Ich glaube, wir haben alle gleich viel Angst vor dem Tod. Bei dem Schädelbruch dachte ich schon: "Fuck, das hätte auch anders enden können." Das hat mir zu denken gegeben. Danach war mir sechs Wochen lang ständig übel. Bis der Bruch verheilt war, hat es acht oder zehn Wochen gedauert. Trotzdem kann ich mir den Tod überhaupt nicht vorstellen.

Nerven dich andere Menschen mit Behinderung?

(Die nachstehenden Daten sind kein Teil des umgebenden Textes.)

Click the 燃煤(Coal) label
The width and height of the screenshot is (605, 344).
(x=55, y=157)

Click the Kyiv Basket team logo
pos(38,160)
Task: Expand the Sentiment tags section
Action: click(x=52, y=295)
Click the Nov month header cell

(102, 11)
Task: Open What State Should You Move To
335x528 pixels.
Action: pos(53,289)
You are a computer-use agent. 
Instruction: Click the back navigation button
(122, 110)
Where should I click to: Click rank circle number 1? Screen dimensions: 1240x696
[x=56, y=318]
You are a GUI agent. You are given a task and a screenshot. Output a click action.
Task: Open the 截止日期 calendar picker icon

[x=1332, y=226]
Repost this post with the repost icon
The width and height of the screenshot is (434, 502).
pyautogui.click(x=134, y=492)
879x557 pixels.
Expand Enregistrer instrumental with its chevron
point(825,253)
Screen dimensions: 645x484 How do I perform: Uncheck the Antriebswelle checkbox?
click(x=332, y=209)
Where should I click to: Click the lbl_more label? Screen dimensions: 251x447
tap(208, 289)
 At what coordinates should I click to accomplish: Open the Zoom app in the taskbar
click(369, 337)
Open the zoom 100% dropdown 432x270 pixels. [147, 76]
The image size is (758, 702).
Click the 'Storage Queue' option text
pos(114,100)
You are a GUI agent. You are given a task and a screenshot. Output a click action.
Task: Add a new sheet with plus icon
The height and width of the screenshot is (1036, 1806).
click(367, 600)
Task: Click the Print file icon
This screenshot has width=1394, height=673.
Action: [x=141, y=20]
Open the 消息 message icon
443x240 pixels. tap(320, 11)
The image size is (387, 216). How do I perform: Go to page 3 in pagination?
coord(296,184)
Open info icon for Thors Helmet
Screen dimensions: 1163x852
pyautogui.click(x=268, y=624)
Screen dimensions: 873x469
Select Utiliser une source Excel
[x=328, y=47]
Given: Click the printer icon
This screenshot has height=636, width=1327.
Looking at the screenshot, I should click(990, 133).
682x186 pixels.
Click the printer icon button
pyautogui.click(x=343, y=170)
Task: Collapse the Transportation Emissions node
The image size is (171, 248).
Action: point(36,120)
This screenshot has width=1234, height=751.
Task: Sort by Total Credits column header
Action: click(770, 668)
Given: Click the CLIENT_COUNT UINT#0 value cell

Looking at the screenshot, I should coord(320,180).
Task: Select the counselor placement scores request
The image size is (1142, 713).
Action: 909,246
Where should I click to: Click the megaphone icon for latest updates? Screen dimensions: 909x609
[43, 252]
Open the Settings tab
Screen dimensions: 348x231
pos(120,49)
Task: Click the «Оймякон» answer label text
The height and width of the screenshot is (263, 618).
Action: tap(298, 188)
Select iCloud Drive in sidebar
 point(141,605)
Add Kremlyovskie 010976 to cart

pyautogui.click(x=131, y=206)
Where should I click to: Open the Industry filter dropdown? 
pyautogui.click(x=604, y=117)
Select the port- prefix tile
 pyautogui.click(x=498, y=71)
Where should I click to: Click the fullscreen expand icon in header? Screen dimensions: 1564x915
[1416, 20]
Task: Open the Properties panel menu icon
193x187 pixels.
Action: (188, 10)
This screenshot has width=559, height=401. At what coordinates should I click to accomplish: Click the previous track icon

Wenn ich jetzt Ja sage, komme ich in die Hölle, oder? Aber ja, manchmal. Mich regt grundsätzlich, absolut unabhängig von der Behinderung, Selbstmitleid auf. Natürlich kann es einem mal scheiße gehen und natürlich heult man dann mal ein bisschen rum, das ist ja völlig in Ordnung. Aber irgendwann muss man damit auch wieder aufhören. Ich finde es schwierig, wenn andere Menschen mit Behinderung sich selbst auf ihre Behinderung reduzieren und ständig sagen: "Das geht ja nicht, wegen meiner Behinderung." Meine Güte, ich spiel auch kein Rugby. Konzentriert euch doch lieber auf die Sachen, die gehen.